__EXTRACTED RECORDS__.
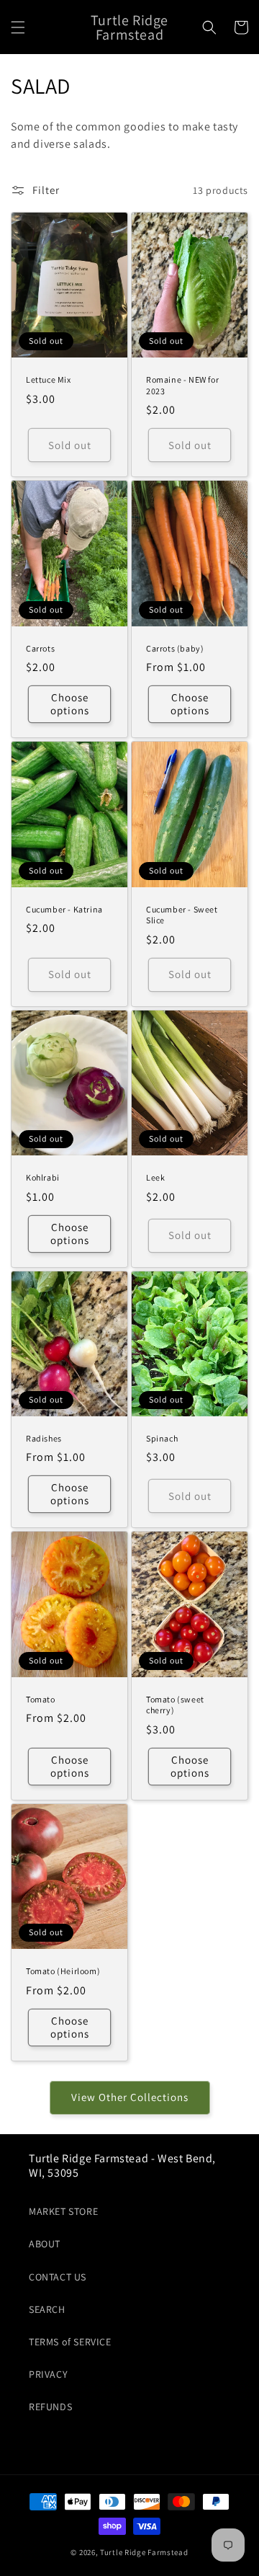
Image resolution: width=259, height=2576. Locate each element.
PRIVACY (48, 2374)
--
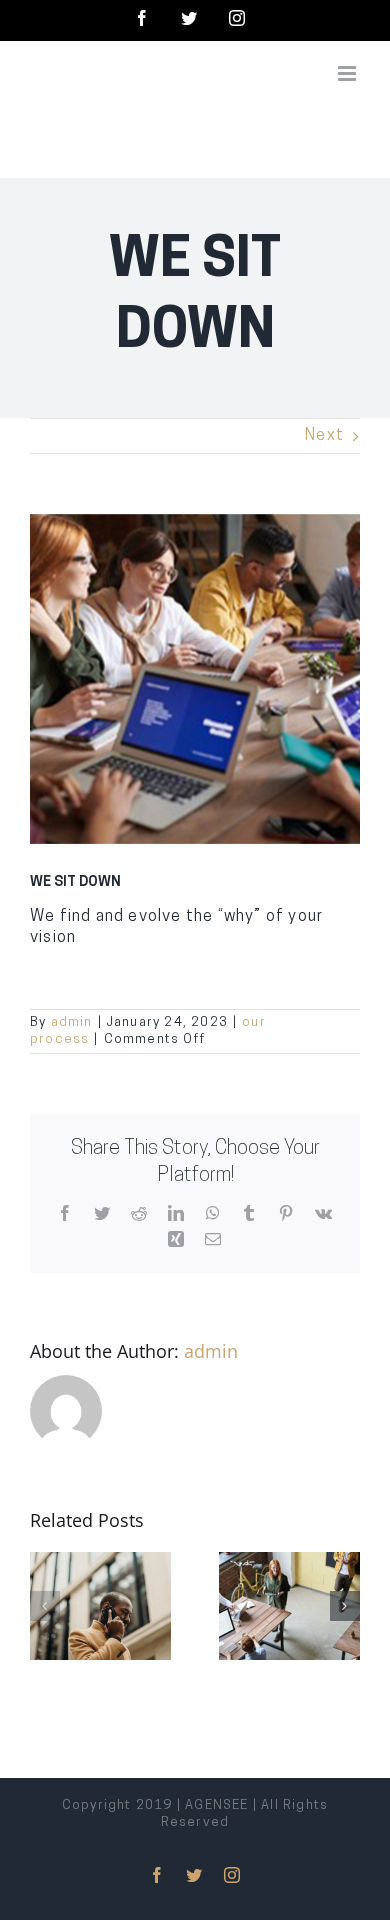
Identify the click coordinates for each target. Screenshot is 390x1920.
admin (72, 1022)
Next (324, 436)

__WHAT YOU WILL DO__. Write down, word for word, the lines above from the one containing "Image resolution: width=259, height=2576." through the one containing "PRIVACY (48, 2374)", both ends included.

__WRITTEN SOLUTION__.
Image resolution: width=259, height=2576. Locate each element.
PRIVACY (48, 2374)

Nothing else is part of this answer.